The following establishes a clustered index in the ID column of the table:
CREATE CLUSTERED INDEX index1 on Persontenthousand (ID)
To perform the same query again:
We see that because the ID column is a clustered index, the advantage of the B-tree structure is fully developed by the ID lookup, which requires only 2 physical reads to locate the data.
There is no index on the name column, so you still need to read it 838 times (or a clustered table scan) to locate the data.
The above examples fully illustrate the advantages of B-tree structure.
6 , nonclustered indexes
6.1 Nonclustered Index Benefits:
1, because one page in SQL Server is only 8K, page space is limited, so the fewer columns a row contains, the more rows it can save. A nonclustered index typically does not contain all the columns in a table, and it generally contains only a very small number of columns. Therefore, a single page will be able to contain a nonclustered index that is more rows than the table row (all columns).

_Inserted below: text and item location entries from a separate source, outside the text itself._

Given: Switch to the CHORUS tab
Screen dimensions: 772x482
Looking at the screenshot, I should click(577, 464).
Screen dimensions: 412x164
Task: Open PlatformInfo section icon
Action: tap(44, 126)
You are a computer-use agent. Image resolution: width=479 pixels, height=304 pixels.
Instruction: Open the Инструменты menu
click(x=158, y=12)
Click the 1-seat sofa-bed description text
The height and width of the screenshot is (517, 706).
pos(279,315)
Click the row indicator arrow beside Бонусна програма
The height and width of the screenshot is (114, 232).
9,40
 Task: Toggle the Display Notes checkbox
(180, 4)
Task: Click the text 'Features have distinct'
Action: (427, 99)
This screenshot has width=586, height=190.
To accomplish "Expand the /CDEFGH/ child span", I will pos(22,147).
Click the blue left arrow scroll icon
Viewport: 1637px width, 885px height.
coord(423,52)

Therefore, you can also read a page that may contain 200 rows in a nonclustered index, but there may be only 10 rows in the table, with the size of the table rows and the size of the nonclustered columns determined.

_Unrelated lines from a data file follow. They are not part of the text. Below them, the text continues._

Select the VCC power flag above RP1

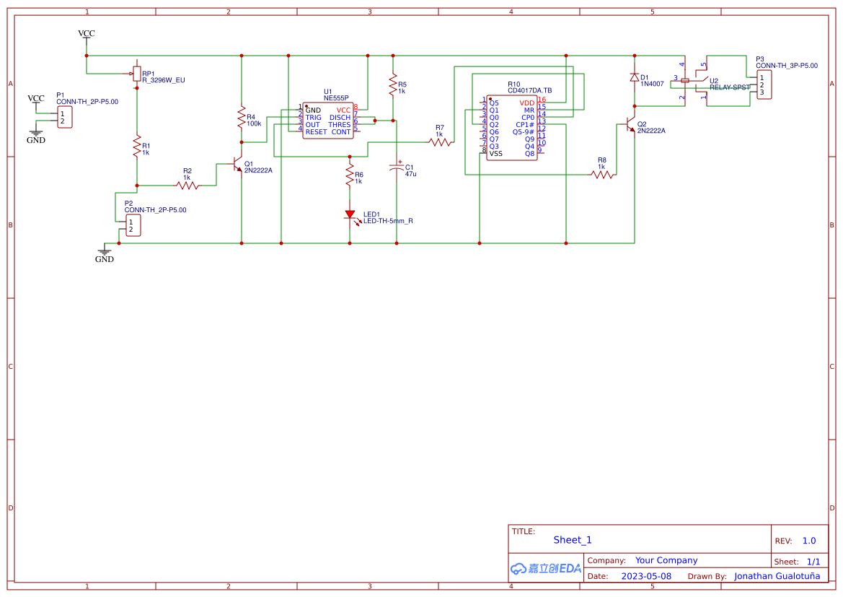click(86, 33)
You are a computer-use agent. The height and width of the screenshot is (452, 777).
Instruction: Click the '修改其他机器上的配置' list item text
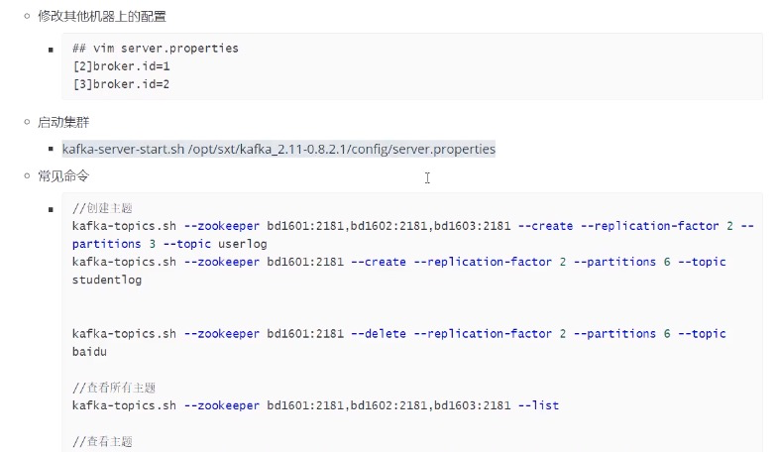click(102, 15)
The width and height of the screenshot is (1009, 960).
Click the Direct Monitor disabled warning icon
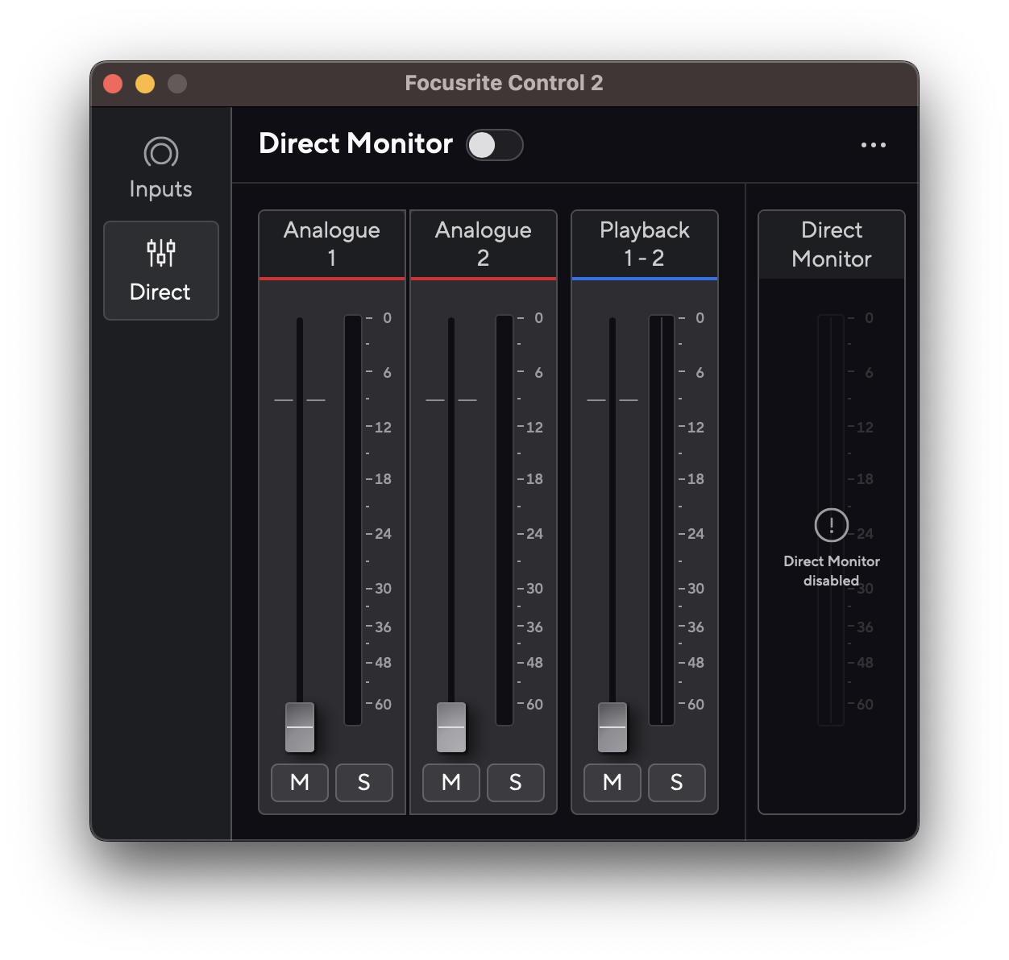(x=831, y=525)
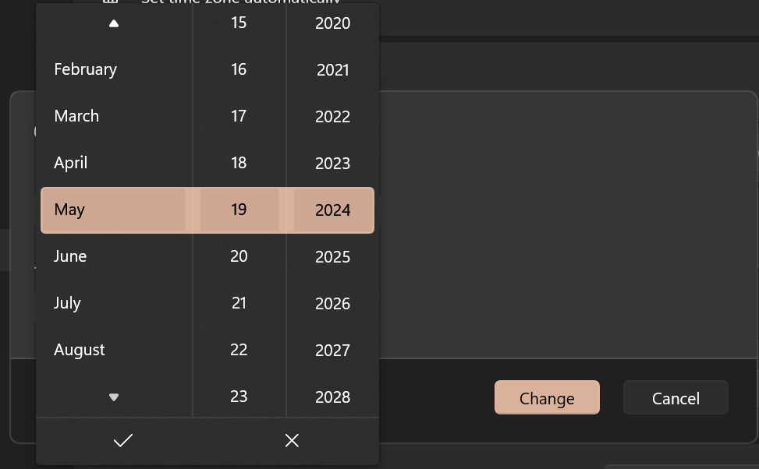Choose year 2027 from the year list
This screenshot has height=469, width=759.
[332, 351]
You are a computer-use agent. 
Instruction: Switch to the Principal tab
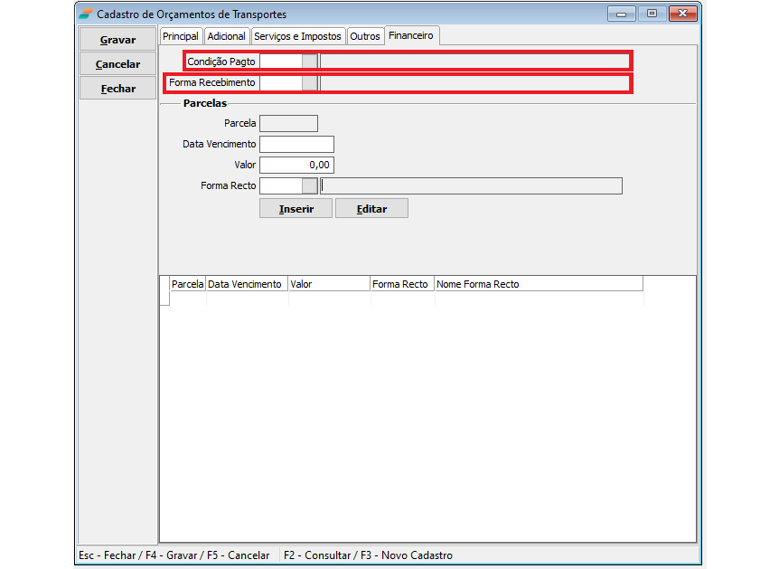(181, 36)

2. Another benefit of nonclustered indexes is that it has a structure that is independent of the data table, so it can be placed in different filegroups, using different I/O paths, which means that SQL Server can access indexes and tables in parallel, making lookups faster.

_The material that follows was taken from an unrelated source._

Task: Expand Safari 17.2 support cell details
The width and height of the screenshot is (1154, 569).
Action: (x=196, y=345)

Here's a look at the benefits of nonclustered indexes:
Suppose there is a single column table with 27 rows and 3 rows on each page. There is no order, and if we are looking for a row with a value of 5, we need to read 9, because it must scan to the last page to be able to determine that none of the pages has a value of 5.
If a nonclustered index is established:
Looking for a row with a value of 5 again, the number of reads required is 2, why? Because nonclustered indexes are sequential, when SQL Server reads the row with a value of 6, it knows that it will not have to be read anymore. So what if you want to read a page with a value of 25? Still requires 9 read operations. Because it happens to be on the last page. Exactly this thing can be optimized by the B-tree structure. The B-tree algorithm speeds up the data access process by minimizing the number of pages that are required to locate the key value accessed.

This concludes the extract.